Monday, July 4, 2011

The Grasshopper War

It's the dog days of summer. Temps have been in the 100s now for a few weeks, and show no signs of letting up. We're also in a drought. They haven't placed water restrictions on us yet, but I'm sure they're not far off.

We're not reaping much from the garden lately. Spinach and lettuce bolted, or became bug food. Strawberries have stopped producing. I've not gotten a single poblano or jalapeno pepper, though I've had plenty of blooms on the poblano plant. One tomato plant, a cherry called Sugary, is making quite a few tomatoes. The Early Girl has put on one more. The rest are getting blooms but not fruit, which is to be expected in this heat, but it still feels like the plants are sticking their tongues out at me. The chard plants are looking better than they did a few weeks ago, when I had a caterpillar (cabbage worm?) infestation. 

The sunflowers are finally starting to bloom, and have also attracted a few bees and other flying pollinators.

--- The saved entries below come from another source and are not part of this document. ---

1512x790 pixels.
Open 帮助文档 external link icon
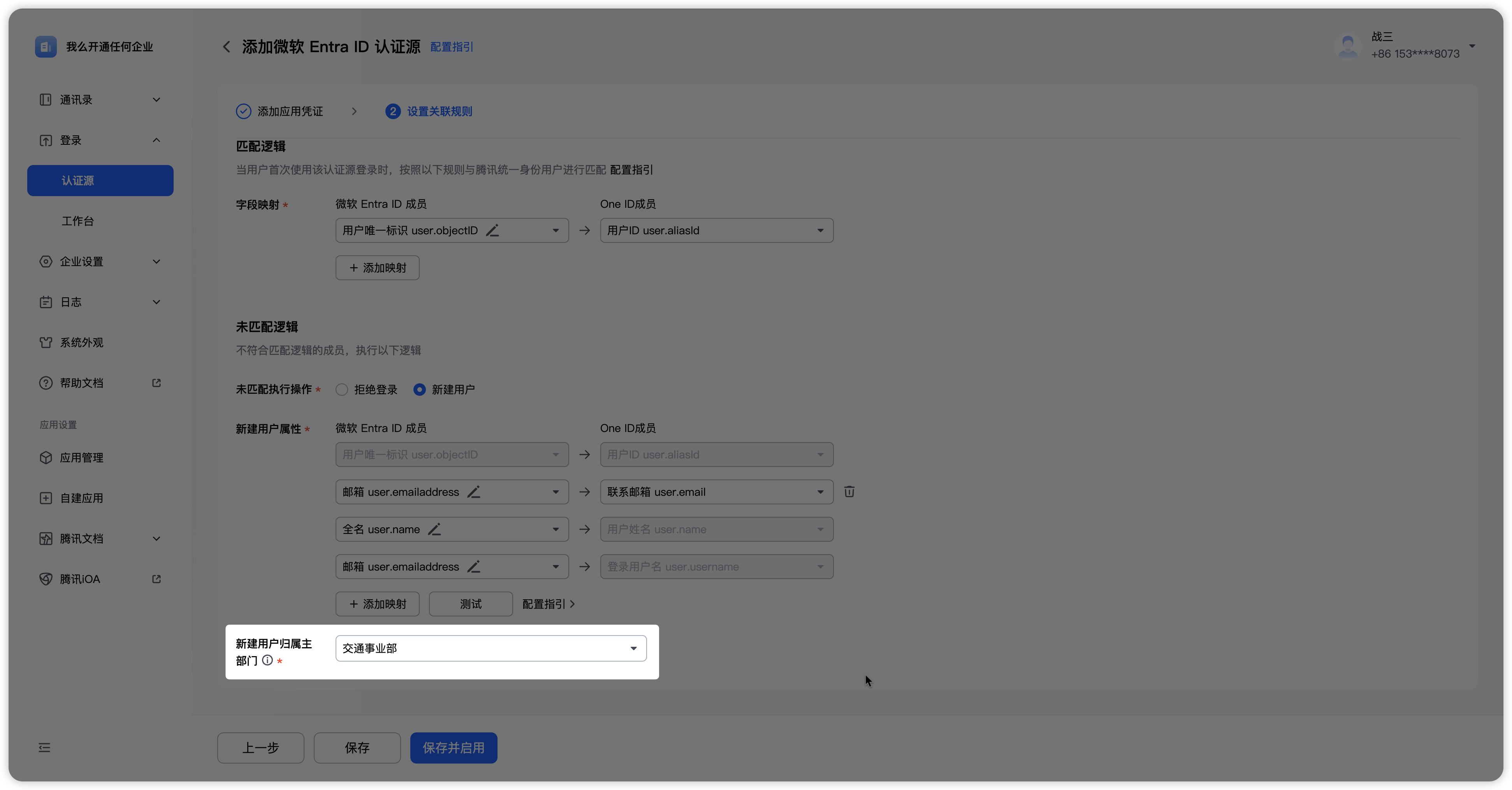pyautogui.click(x=156, y=383)
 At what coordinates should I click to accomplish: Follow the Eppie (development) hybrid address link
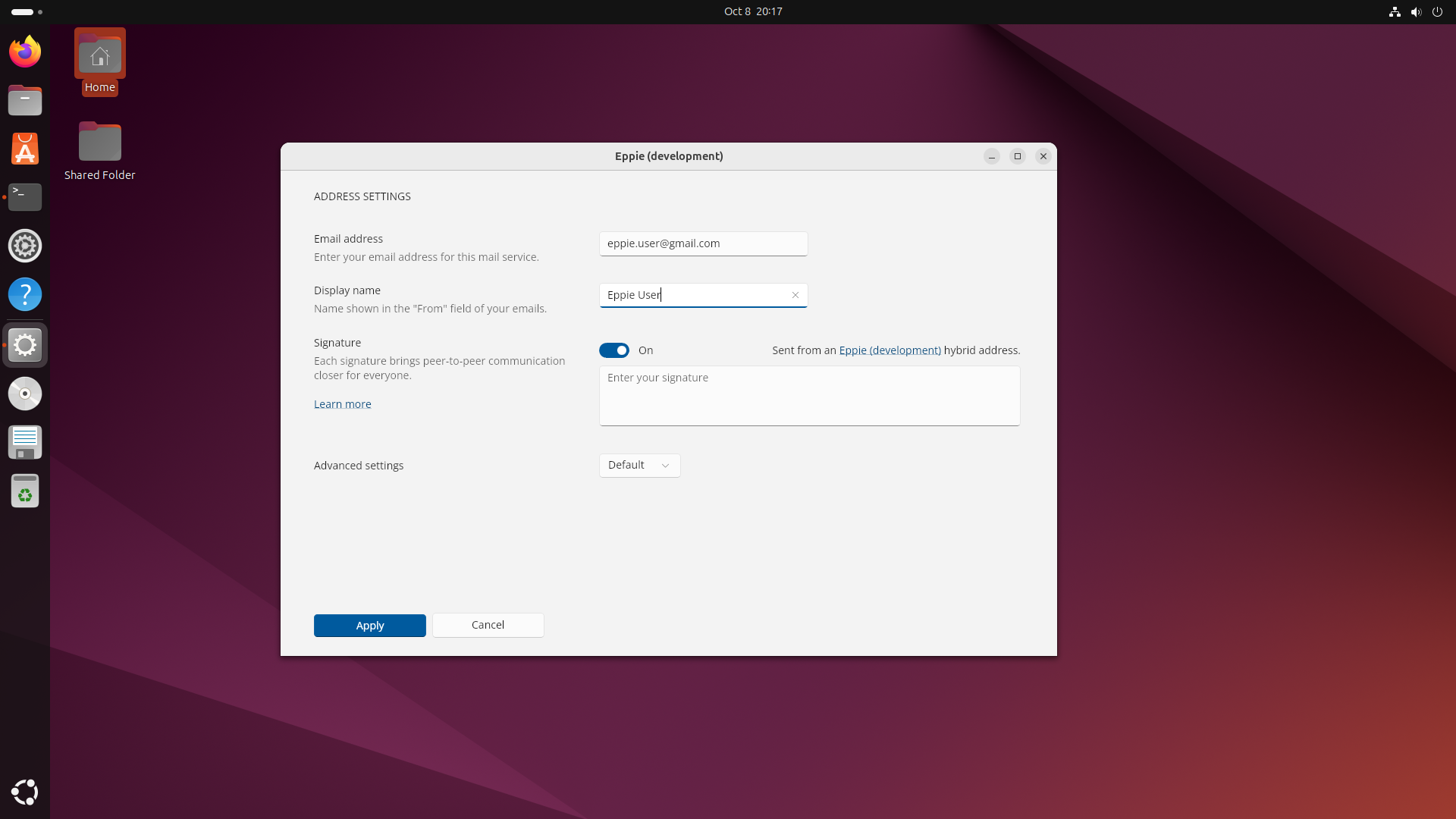[x=890, y=350]
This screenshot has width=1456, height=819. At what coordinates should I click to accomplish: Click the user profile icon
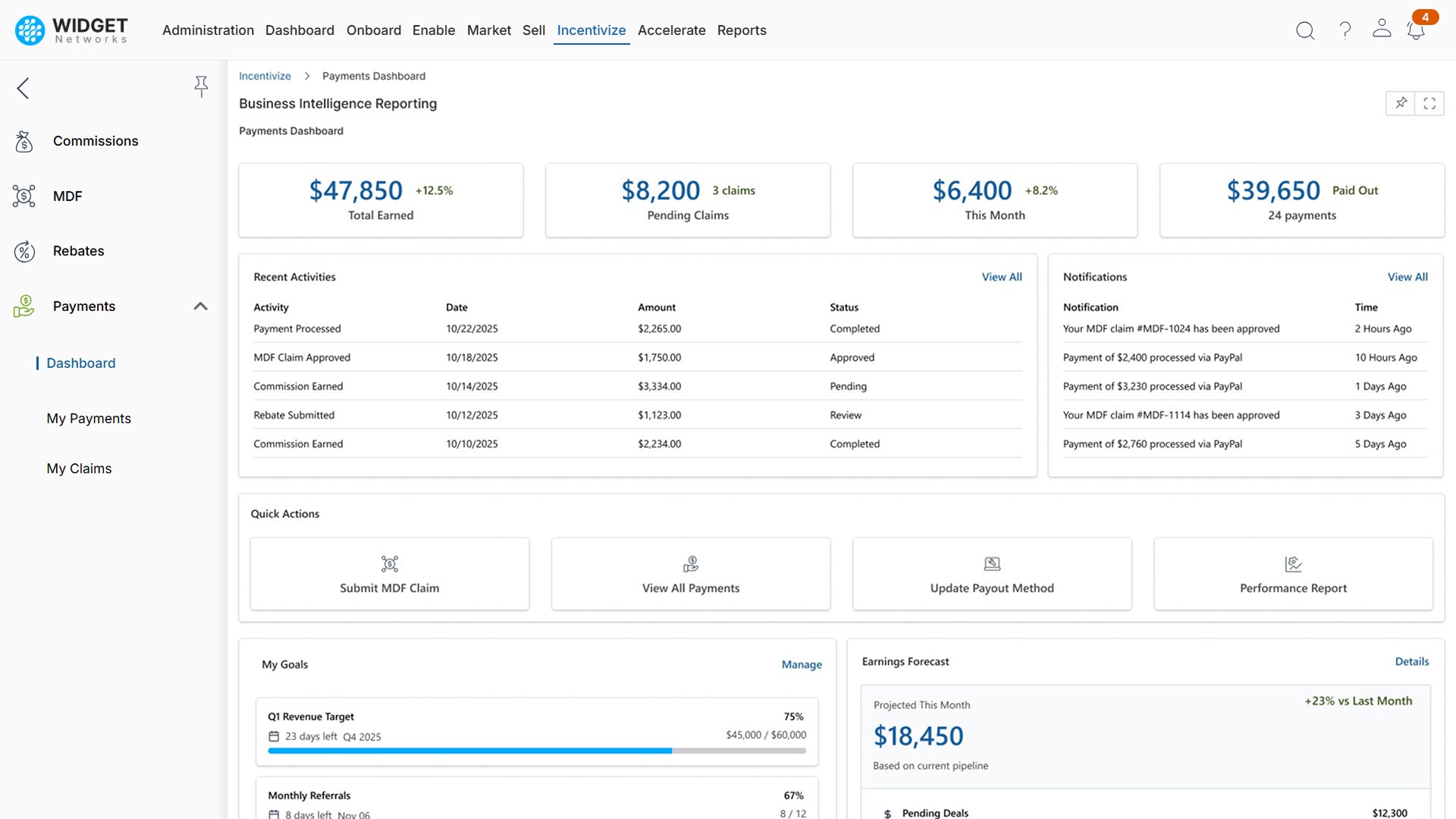coord(1382,29)
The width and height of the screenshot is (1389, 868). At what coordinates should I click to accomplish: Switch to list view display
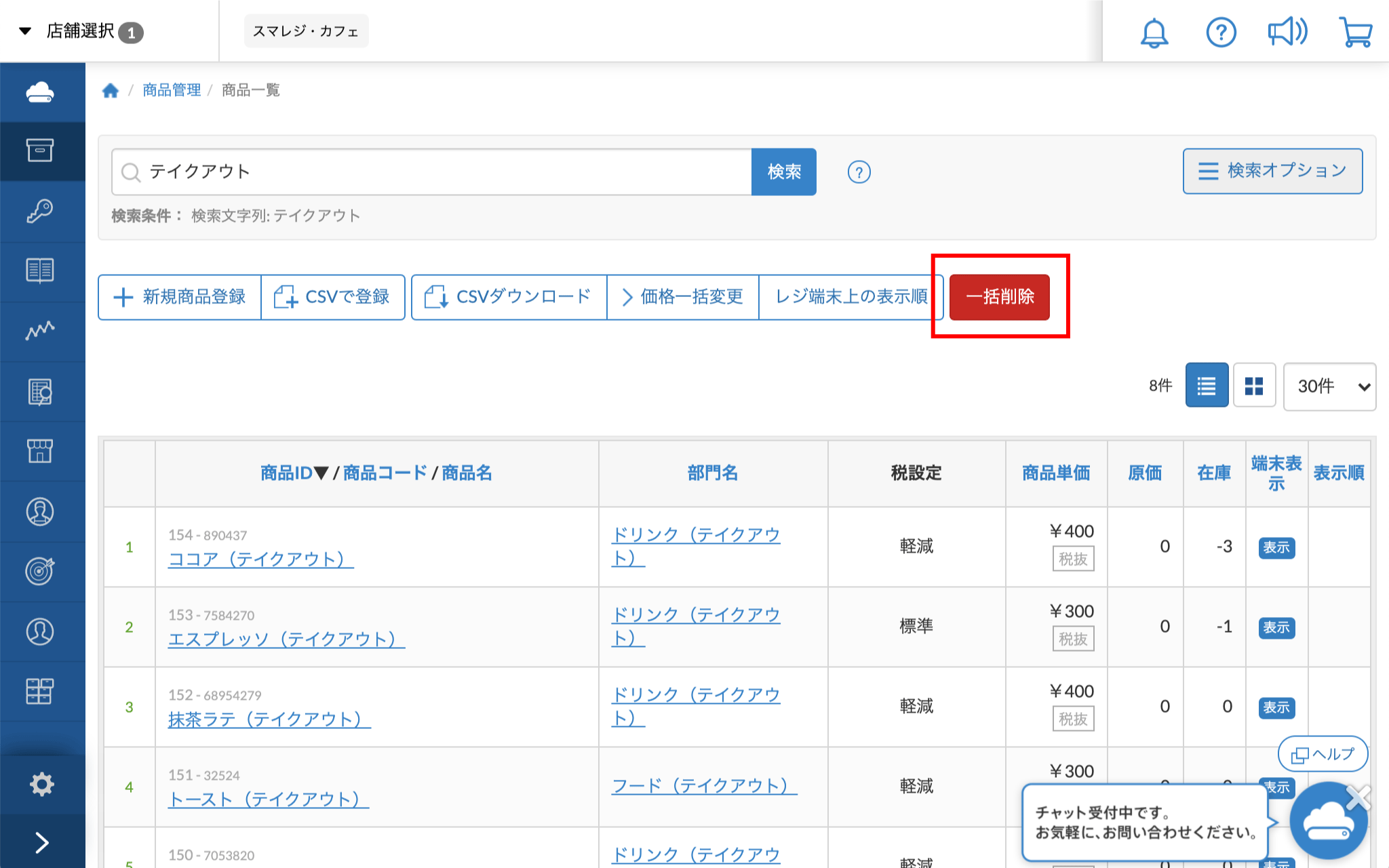pos(1206,386)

Here's a smaller one:

Notice the lurking grasshopper.

However, a great many of my plants still look like this...

...eaten down to almost nothing. I suspect two culprits. There are the grasshoppers, and this guy:

I don't know what he is. When these bugs first appeared, I hoped they might be beneficial; maybe eat some aphids or something. But, noooo...they're leaf eaters. They're easy to catch, at least.

And catching bugs is what I spend the majority of my time in the garden doing these days. It's mostly grasshoppers, though. They're hanging out on every plant. I've never seen so many (though I've heard stories of them being much worse). I don't know if they're more plentiful in general this year, or if they're all just hanging around my yard for the garden. There's plenty of them in the front yard flowerbeds, too, where I have herbs planted.

The good news is, they've fed so well that they've gotten big and slow, and are easier to catch. The bad news is, I'm a softie. I can't kill them. It's not that I don't want to hurt the poor little garden-rapers. It's just that I don't want to squish them, because it's icky. The hubster will catch them, pull a couple legs off and throw them in the yard for the dog to find (she loves to catch them). But that seems cruel to me. Instead, I've become a one-woman grasshopper rehoming agency. I catch them, put them in a coffee can, transport them to far-away, garden-free patches of green space, and let them go. It's weird, I know. Eventually I'll probably tire of the Grasshopper Express and find another way to deal with it. I'd like to believe that I'm seeing fewer of them around, but that's probably just wishful thinking.


  1. If smushing grasshoppers make you sad, you wouldn't be happy with my garden lately. Its the bird netting. I ensnared a gecko last week. I found his body cut clean in half. Not sure what that was all about but nevertheless, he's dead.

    Today, Wifey pointed out a dead bird in the garden. My have gotten stuck inside the bird netting and had a stroke trying to get out? Didn't expect either of those to happen.

    But on a lighter note, Happy 4th! Hope you have an enjoyable evening! I included an Eskimo Joe's cup in a recent blog picture just for you ;-)

  2. Get some chickens. They'll do murder on the bugs and you can feel ok about it.

  3. Haha I wish I could Arsenius! I'd love to have some chickens but they're disallowed by both my HOA and my city. Also I don't know if I could keep my dog from killing them.

  4. Home Owners Association. UGH!

    I live so far out in the woods, at night I can look out into the mountains and not see another light except the stars. Don't have to worry about somebody in a city truck coming around telling me how to live. But I know I'm lucky and not everyone can do that, at least, so early in their lives.

    The dog is a consideration. My dogs eat the eggs, but I want them too. They don't kill chickens or cats, having grown up amongst them.

  5. laughing at your grasshopper transport! thanks for stopping by my blog today and leaving a comment! good luck with those hoppers! they're eating everything in drought-stricken texas this summer too...

  6. I'd be looking for slugs too. That type of damage, yet not seeing the culprit during the day.. really seems like possible slug troubles.

    Last year in CO we had a sea of slugs, even though it is an arid area, tended gardens are safe havens for these pests. Over night they would devour entire potato plants and just leave the stem.

    Check the garden when the sun is setting.. also maybe put a board down over damp soil and flip it in the morning to see who wandered under it.. (or if you have mulch, check in that).

    Diatomaceous earth can also be lightly dusted on plants to deter pests (just be careful not to inhale the dust!)

  7. Anne, I'll give that a try. I hadn't really thought about slugs. I haven't seen any, but I haven't been looking for them either.